There was an emergency UNASUR conference in Quito two weeks after the Haiti quake. At the time, Correa of Ecuador said that of every dollar donated to relief efforts, only ONE cent was going to the Haitian government. The rest was going to NGOs, U.N. and other agencies.

Then this week (ended yesterday) in Miami there was a two-day conference by private companies lining up to divvy the millions upon millions of dollars that have been donated. In other words, the Haitian tragedy has become a juicy business opportunity for these vultures.

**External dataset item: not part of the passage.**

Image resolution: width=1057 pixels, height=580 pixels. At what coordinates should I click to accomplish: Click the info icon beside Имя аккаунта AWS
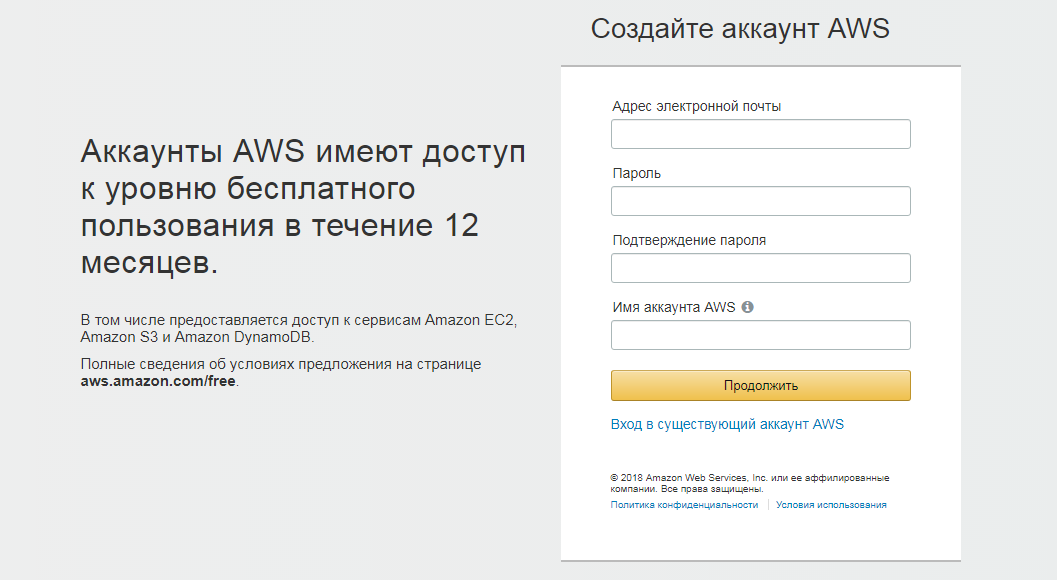click(748, 307)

Btw, Colorado State hurricane forecaster Dr. Gray has predicted that there will be about 16/18 tropical storms in the Atlantic and Caribbean this season and that the odds of Haiti being hit by at least one hurricane is 50 percent.

I got a bad feeling.


-----------------------------------------

Private Sector Eyes Opportunity in Haiti Rebuilding
Reuters — www.reuters.com
Published on March 12, 2010
Rebuilding Haiti after its catastrophic earthquake should generate major contracts for private companies specializing in construction, logistics, transport and security, but U.S. executives say they need a clear reconstruction strategy to shape their business plans.

Private sector firms that focus on post-conflict or disaster relief operations gathered at a meeting in Miami this week to consider the business opportunities offered by Haiti's recovery from the January 12 quake that devastated the capital Port-au-Prince and surrounding towns.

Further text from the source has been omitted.